=== TEXT EXCERPT ===

Isaaclw.com - cmcdwnlr2: A Perl Comic Downloader

Since I'm still on free hosting, I couldn't send you a direct link.
This is a Perl Comic Downloader: or cmcdwnlr.
Note: This file may have been discontinued. I suggest you try out WebComic Reader, a Greasemoneky Script.
Behold! The download links:
download (bz2)
download (zip)
Last updated:
The Readme follows:
'cmcdwnlr' is a Tool that parses through comic sites and
downloads new comics.
It is released under the GNU GPL:
    http://www.gnu.org/licenses/gpl-3.0.txt


TOC:
> Usage
> Goals
> Dependencies
> Modes
> Configuring
> Conf file
> 'url' expressions
> 'pic'/'next' expressions
> Acting on URLS
> Start of Downloading
> Tricks in Downloading
> End of Downloading
> Extras
> Bug Reports


==Usage==
/path/to/script [COMIC_NAME]
COMIC_NAME must be an entry in the conf file.
If COMIC_NAME is given, it will only act on that one
comic.
If it is not given, then all the comics will be checked.


==Goals==
The script is targeting those that have sporadic, or
occasional bandwidth. This means that since the program
runs for so long, it is expected to be resumable.
For example, the user must be able to kill the program,
and resume is where it left off.
It also means that as few downloads are done as possible,
to achieve the most number of downloaded comics.


==Dependencies==
-wget
-imagemagick
-perl (of course)
I considered ditching the wget dependency, but found that
wget is so much better then built in perl downloading.


==Modes==
It has two modes:
- Counting mode, where the site url or image contains an
    incrementing number
- Full Parsing mode, where the site has a "next" or "back"
    button.
Counting mode is default unless the "next" value is set in
the conf file
In Counting mode, the files are grabbed in two ways:
- Direct download.
    If the image is stored online increments, then the
    direct link to the image can be listed by itself in
    the conf file.
    This means that the "title" text (or mouse over text)
    can not be gathered.
- Indirect download.
    If the url where the image is stored incrementing
    format then a regular expression 'pic' can be set, to
    catch the image in the page.
    With this option, you can also set "get_text" in order
    to capture the title text/mouse over text of the
    image.
Counting Mode is 'cleaner' with it's output then Parsing
mode because it has more control over the naming, but
quite a bit more complicated. Sometimes comics have
missing files because they don't count perfectly. See the
'skip_ahead' option in the conf file.
In Full Parsing mode, the files are grabbed by starting at
the url specified and crawling through the site by finding
a link. This means you need to set two regular
expressions:
- The regular expression for the picture
- The regular expression that allows the parser to find
    the next link.
Note: if you run Full Parsing Mode for a specific comic,
and don't finish, it will pick up where it left off based
off the "next_url" file in that comic folder.


==Configuring==
If you use Ubuntu, simple configure two files:
    1) /etc/cmcdwnlr2/download
        Write on the first line, the path to the folder
        where the comics will be stored.
        Anything on subsequent lines will be ignored.

=== RECORDS ===

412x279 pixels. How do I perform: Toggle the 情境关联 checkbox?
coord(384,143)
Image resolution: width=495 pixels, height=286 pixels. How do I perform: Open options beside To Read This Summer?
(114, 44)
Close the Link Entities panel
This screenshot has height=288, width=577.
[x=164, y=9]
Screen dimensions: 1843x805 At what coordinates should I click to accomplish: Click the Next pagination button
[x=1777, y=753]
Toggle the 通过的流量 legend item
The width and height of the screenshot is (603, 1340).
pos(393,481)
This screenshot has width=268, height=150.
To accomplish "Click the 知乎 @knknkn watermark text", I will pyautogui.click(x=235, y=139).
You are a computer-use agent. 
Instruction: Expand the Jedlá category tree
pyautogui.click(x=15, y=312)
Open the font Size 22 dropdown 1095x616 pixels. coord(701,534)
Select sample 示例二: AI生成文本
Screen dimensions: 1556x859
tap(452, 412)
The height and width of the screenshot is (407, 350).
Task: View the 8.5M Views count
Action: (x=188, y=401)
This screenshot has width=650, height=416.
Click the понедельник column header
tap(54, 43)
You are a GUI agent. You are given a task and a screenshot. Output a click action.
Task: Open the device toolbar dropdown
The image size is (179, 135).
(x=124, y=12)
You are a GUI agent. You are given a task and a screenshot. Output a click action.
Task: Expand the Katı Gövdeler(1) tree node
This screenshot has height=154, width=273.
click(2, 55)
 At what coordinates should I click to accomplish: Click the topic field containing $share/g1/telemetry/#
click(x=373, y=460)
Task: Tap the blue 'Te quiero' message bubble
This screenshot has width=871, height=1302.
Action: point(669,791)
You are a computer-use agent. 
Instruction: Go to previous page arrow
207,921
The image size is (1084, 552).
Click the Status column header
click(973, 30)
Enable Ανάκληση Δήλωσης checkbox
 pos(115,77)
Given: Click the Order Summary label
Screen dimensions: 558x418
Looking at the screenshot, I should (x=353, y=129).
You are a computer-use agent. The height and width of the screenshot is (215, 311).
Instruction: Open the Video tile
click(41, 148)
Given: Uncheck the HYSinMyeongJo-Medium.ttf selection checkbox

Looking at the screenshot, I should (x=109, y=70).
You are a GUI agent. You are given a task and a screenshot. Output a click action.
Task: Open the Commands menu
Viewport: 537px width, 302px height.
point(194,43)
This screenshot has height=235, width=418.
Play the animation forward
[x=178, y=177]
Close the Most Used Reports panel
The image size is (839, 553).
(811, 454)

===

#### [WORK TO COMPLETE]
A) Quote the part of the comic downloader page starting with "For example, the" and going on through "in perl downloading.".
B) According to the comic downloader page, which file lets Full Parsing mode resume where it left off for a specific comic?

#### [WRITTEN RESPONSES]
A)
For example, the user must be able to kill the program,
and resume is where it left off.
It also means that as few downloads are done as possible,
to achieve the most number of downloaded comics.


==Dependencies==
-wget
-imagemagick
-perl (of course)
I considered ditching the wget dependency, but found that
wget is so much better then built in perl downloading.

B) The "next_url" file in that comic's folder.